OpenMetadata/openmetadata-docs/content/v1.6.x/connectors/storage/index.md

---
title: Storage Services | OpenMetadata Cloud Storage Guide
slug: /connectors/storage
---

# Storage Services

This is the supported list of connectors for Storage Services:

{% partial file="/v1.6/connectors/storage/connectors-list.md" /%}

If you have a request for a new connector, don't hesitate to reach out in [Slack](https://slack.open-metadata.org/) or
open a [feature request](https://github.com/open-metadata/OpenMetadata/issues/new/choose) in our GitHub repo.

## Configuring the Ingestion

In any other connector, extracting metadata happens automatically. We have different ways to understand the information
in the sources and send that to OpenMetadata. However, what happens with generic sources such as S3 buckets, or ADLS containers?

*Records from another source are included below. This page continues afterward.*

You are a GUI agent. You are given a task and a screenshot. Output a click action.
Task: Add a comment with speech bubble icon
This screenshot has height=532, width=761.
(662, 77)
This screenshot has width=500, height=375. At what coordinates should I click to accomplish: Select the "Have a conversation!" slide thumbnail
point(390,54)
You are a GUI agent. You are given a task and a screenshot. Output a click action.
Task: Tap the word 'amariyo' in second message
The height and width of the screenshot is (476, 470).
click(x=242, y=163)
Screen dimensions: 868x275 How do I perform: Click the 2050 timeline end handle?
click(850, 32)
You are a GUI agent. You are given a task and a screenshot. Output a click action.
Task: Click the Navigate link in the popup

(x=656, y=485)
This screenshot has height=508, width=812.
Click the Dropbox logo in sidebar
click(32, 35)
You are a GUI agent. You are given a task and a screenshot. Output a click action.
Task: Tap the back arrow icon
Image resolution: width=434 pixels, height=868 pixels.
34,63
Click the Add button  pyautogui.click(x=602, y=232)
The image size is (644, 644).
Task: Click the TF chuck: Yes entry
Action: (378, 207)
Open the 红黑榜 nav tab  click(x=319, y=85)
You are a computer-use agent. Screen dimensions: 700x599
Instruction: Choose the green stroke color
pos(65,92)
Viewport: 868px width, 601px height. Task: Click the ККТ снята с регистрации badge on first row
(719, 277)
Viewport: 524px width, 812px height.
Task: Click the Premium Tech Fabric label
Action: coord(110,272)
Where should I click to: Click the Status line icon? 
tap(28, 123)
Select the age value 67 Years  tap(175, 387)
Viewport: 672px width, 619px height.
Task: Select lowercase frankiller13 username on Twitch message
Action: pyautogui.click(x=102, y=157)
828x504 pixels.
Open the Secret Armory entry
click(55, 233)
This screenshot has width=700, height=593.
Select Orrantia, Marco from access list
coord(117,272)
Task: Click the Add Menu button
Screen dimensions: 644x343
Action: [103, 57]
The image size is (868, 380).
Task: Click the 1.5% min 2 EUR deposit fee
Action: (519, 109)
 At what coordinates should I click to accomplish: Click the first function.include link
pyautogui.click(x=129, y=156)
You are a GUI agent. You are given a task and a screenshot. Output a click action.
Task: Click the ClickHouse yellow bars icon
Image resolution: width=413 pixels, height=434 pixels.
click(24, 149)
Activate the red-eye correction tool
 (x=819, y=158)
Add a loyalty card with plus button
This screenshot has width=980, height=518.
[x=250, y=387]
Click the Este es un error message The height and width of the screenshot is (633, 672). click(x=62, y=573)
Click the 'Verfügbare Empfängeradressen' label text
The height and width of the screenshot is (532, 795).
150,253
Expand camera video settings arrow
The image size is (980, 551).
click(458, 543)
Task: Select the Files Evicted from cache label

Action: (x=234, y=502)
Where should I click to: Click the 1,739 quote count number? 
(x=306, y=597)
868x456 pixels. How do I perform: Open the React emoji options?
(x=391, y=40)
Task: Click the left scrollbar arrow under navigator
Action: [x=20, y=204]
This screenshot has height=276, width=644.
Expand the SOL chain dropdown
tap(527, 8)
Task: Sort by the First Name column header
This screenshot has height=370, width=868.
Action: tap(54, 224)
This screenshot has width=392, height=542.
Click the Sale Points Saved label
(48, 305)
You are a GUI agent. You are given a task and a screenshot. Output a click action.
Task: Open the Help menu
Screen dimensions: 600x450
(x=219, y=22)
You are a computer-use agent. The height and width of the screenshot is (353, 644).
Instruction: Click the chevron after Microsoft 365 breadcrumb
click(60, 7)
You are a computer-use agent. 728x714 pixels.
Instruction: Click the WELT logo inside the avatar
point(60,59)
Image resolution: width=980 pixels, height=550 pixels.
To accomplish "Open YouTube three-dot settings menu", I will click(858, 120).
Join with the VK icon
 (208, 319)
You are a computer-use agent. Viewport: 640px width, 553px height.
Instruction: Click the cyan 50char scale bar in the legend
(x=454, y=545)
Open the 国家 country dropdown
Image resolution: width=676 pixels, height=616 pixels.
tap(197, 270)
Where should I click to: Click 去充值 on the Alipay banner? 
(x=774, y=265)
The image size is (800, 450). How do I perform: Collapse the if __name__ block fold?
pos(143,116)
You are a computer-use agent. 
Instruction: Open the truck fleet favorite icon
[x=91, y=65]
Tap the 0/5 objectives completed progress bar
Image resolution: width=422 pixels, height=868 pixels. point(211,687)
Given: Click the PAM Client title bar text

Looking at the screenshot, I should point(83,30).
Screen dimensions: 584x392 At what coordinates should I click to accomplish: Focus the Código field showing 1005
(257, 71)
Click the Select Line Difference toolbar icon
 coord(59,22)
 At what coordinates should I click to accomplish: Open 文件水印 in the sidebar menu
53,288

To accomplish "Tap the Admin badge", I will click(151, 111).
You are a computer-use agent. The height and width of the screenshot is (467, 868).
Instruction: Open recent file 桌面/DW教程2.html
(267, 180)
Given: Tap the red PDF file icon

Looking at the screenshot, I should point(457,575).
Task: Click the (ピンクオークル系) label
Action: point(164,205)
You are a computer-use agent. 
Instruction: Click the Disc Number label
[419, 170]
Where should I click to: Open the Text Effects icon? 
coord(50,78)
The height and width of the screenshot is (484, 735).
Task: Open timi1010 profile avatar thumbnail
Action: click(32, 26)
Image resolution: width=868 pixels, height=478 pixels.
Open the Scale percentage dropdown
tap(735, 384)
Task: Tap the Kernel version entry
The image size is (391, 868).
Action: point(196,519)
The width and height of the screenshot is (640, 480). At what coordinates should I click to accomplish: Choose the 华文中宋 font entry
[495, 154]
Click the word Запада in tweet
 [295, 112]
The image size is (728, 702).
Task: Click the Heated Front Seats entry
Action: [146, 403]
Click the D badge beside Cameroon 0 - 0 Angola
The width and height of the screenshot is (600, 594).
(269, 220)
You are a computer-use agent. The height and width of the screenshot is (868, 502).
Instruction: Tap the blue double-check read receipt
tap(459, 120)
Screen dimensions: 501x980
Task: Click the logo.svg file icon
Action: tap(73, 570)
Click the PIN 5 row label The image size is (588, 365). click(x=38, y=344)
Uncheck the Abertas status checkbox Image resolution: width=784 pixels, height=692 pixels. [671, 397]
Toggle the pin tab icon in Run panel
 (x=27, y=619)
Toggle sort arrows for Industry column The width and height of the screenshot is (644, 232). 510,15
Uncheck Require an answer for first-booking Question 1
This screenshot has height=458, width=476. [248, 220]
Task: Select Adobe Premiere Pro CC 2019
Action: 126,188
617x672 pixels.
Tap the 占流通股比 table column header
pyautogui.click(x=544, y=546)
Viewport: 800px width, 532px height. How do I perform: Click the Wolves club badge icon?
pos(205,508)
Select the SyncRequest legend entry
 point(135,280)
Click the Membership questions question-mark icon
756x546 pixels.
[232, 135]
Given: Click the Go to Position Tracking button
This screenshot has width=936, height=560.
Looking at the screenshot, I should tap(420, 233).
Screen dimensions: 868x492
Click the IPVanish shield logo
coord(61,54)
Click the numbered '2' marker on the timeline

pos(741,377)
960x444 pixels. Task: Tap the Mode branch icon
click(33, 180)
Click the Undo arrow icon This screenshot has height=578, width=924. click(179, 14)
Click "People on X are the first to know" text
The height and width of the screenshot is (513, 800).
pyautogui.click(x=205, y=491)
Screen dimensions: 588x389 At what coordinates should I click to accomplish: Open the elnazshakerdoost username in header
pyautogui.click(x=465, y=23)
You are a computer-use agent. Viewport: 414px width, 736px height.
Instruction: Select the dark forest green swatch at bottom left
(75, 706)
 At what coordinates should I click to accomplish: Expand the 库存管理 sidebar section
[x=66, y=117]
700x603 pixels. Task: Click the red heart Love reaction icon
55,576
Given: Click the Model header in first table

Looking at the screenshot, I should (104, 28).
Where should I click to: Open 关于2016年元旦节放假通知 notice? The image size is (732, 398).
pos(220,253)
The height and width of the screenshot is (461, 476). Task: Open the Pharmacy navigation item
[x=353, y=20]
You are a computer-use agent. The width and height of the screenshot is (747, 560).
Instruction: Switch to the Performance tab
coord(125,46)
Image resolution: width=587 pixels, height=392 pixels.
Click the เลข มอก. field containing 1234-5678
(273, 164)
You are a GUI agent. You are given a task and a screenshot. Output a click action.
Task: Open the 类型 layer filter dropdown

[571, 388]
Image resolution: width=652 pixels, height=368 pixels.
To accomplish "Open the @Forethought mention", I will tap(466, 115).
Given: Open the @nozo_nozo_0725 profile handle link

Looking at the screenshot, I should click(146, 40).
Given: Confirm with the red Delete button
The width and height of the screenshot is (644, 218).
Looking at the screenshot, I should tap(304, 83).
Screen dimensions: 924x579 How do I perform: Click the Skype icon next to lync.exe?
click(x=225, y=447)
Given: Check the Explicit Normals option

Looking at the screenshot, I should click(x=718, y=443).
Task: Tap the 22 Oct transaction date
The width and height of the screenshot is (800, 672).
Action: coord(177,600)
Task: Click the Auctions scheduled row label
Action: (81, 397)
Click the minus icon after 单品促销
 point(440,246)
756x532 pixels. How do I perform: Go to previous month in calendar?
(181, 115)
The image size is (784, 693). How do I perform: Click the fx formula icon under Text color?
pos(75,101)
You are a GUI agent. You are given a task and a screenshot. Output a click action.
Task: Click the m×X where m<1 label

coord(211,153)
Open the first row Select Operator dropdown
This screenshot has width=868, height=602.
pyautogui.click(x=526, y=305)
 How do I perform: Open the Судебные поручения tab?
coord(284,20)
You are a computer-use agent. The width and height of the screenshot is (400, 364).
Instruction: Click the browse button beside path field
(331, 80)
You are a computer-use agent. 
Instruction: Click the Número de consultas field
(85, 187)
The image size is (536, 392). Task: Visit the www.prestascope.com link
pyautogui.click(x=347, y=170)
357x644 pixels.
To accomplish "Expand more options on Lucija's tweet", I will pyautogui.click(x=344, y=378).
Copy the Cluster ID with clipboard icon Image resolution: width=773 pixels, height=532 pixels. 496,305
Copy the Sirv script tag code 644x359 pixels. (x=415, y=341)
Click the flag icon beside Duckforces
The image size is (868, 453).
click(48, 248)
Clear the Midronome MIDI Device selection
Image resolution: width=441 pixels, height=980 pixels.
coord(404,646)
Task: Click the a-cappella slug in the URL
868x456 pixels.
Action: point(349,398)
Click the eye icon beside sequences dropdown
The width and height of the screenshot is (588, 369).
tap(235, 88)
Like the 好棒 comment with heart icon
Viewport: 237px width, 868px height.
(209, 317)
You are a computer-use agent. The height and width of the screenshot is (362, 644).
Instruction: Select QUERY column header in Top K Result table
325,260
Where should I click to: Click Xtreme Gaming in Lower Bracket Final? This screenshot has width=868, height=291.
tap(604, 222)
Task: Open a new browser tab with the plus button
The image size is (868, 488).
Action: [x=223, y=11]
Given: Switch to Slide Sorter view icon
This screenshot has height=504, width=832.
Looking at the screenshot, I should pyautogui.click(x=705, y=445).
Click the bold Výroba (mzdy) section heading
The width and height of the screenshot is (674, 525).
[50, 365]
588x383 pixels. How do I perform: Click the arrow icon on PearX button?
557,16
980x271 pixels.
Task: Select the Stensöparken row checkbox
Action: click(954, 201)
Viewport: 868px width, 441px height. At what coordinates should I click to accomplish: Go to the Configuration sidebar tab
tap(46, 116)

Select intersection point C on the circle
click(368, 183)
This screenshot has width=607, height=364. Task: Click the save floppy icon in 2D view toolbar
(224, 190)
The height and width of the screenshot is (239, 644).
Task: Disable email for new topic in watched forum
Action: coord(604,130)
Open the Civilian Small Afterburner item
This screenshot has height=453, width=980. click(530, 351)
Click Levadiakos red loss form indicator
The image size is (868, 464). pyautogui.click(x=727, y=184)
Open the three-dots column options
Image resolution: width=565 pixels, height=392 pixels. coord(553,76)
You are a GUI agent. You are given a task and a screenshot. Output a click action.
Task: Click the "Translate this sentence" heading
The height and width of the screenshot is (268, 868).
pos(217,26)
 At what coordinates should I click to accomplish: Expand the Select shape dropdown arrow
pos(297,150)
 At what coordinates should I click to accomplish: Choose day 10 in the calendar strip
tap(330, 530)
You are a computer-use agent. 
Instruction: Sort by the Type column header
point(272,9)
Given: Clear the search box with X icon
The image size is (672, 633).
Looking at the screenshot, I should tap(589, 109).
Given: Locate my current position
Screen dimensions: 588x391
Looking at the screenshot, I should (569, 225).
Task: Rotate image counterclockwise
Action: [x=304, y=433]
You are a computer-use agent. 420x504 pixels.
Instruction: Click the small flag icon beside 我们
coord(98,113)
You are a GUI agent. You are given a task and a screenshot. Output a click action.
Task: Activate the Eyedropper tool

In these systems we can have different types of information:
- Unstructured data, such as images or videos,
- Structured data in single and independent files (which can also be ingested with the [S3 Data Lake connector](/connectors/database/s3-datalake))
- Structured data in partitioned files, e.g., `my_table/year=2022/...parquet`, `my_table/year=2023/...parquet`, etc.

{% note %}

The Storage Connector will help you bring in **Structured data in partitioned files**.

{% /note %}

Then the question is, how do we know which data in each Container is relevant and which structure does it follow? In order to
optimize ingestion costs and make sure we are only bringing in useful metadata, the Storage Services ingestion process
follow this approach:

1. We list the top-level containers (e.g., S3 buckets), and bring generic insights, such as size and number of objects.
2. If there is an `openmetadata.json` manifest file present in the bucket root, we will ingest the informed paths
   as children of the top-level container. Let's see how that works.

{% note %}

Note that the current implementation brings each entry in the `openmetadata.json` as a child container of the
top-level container. Even if your data path is `s3://bucket/my/deep/table`, we will bring `bucket` as the top-level
container and `my/deep/table` as its child.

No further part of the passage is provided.